2.3.2. Het college betoogt terecht dat nu A.V.V. en andere niet aannemelijk hebben kunnen maken dat het bouwplan alsnog binnen afzienbare tijd zal worden uitgevoerd, de rechtbank ten onrechte heeft geoordeeld dat hij de sloop- en bouwvergunning voor het bouwplan niet in redelijkheid heeft kunnen intrekken. Het college heeft terecht van belang geacht dat A.V.V. en andere in januari 2009 nog altijd geen plan van aanpak met betrekking tot de sloop hadden ingediend en dat A.V.V. op 14 oktober 2009 een nieuwe bouwvergunning voor een ander bouwplan op dezelfde locatie heeft aangevraagd. Uit de stukken, alsmede uit het verhandelde ter zitting, is voorts naar voren gekomen dat reeds in het jaar 2007 tussen het college en A.V.V. en andere gesprekken zijn gevoerd over een alternatief bouwplan, omdat realisering van het bouwplan voor A.V.V. en andere toen reeds problematisch was en het bouwplan moest worden aangepast om het financieel uitvoerbaar te maken. Verder is van belang dat A.V.V. en andere in hun toelichting ter zitting desgevraagd niet aannemelijk hebben kunnen maken dat het bouwplan alsnog zal worden gerealiseerd.

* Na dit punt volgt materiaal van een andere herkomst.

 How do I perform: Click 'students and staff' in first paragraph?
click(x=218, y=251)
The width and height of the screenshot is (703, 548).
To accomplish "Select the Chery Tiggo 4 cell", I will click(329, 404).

Onder deze omstandigheden bestaat geen grond voor het oordeel dat het college de beide vergunningen niet in redelijkheid heeft kunnen intrekken. Hetgeen A.V.V. en andere met betrekking tot hun belangen hebben aangevoerd, te weten dat het hen niet valt aan te rekenen dat van de vergunningen lange tijd geen gebruik is gemaakt, alsmede dat zij een groot financieel belang hebben bij het in stand blijven daarvan, leidt niet tot een ander oordeel, aangezien deze omstandigheden er niet aan kunnen afdoen dat niet aannemelijk is dat binnen afzienbare tijd alsnog van de vergunningen gebruik zal worden gemaakt. De rechtbank heeft dit niet onderkend.

Het betoog slaagt.

2.4. Het hoger beroep is gegrond. De aangevallen uitspraak dient te worden vernietigd. Doende hetgeen de rechtbank zou behoren te doen, zal de Afdeling het door A.V.V. en andere tegen de besluiten van het college van 27 april 2010 ingestelde beroep ongegrond verklaren.

2.5. Voor een proceskostenveroordeling bestaat geen aanleiding.

3. Beslissing

De Afdeling bestuursrechtspraak van de Raad van State

Recht doende in naam der Koningin:

I. verklaart het hoger beroep gegrond;

II. vernietigt de uitspraak van de rechtbank Middelburg van 9 juni 2011 in zaak nrs. 10/463 en 10/464;

III. verklaart het door de besloten vennootschap met beperkte aansprakelijkheid Ontwikkelingsmaatschappij Britannia B.V. in oprichting, de besloten vennootschap met beperkte aansprakelijkheid A.V.V. Beheer B.V. en de besloten vennootschap met beperkte aansprakelijkheid Loostad B.V. bij de rechtbank ingestelde beroep ongegrond.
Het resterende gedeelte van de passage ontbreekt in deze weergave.